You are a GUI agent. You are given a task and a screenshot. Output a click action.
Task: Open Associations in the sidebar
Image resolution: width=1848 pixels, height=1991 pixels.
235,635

+ + +

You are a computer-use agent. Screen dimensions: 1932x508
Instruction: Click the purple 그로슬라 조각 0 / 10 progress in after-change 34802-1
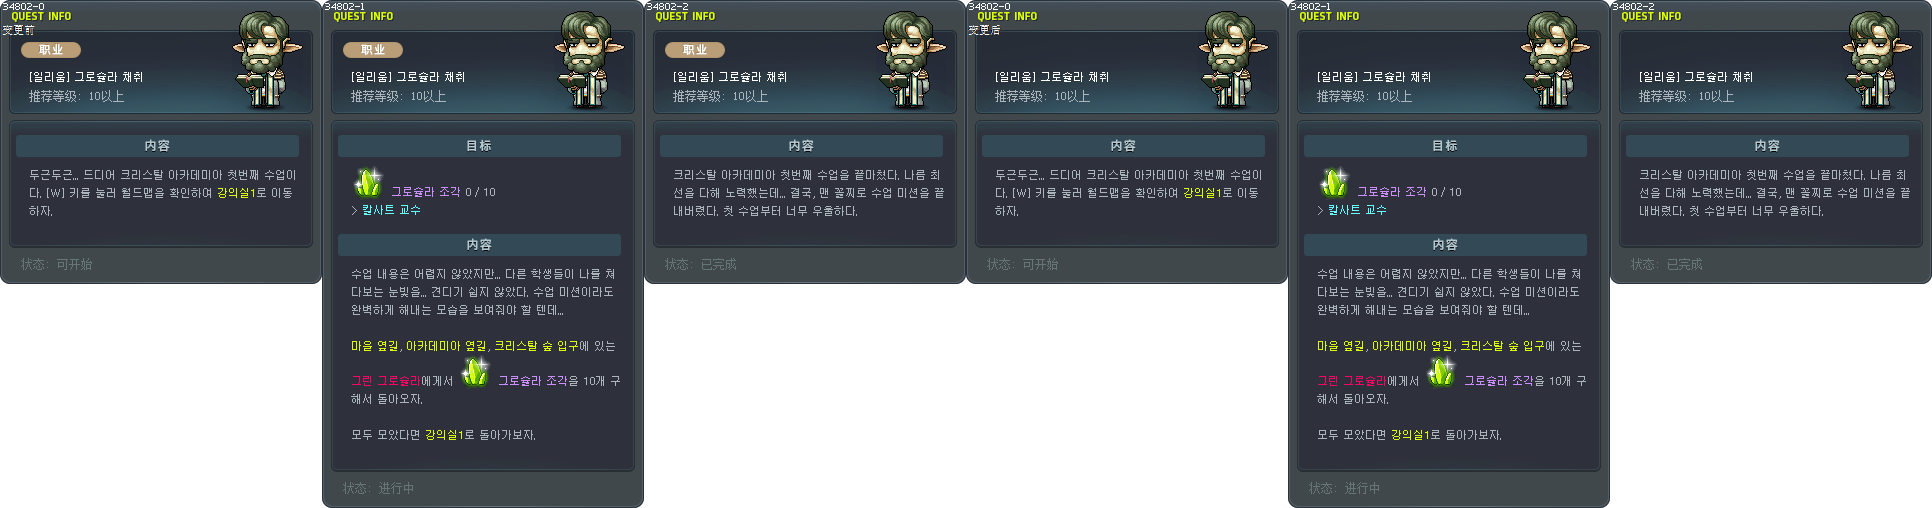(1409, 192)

+ + +

◆ **Action item**
Scan the material line by line and report each one that contains "agent".

◆ **Response box**
You are a GUI agent. You are given a task and a screenshot. Output a click action.
You are a computer-use agent. Screen dimensions: 1932x508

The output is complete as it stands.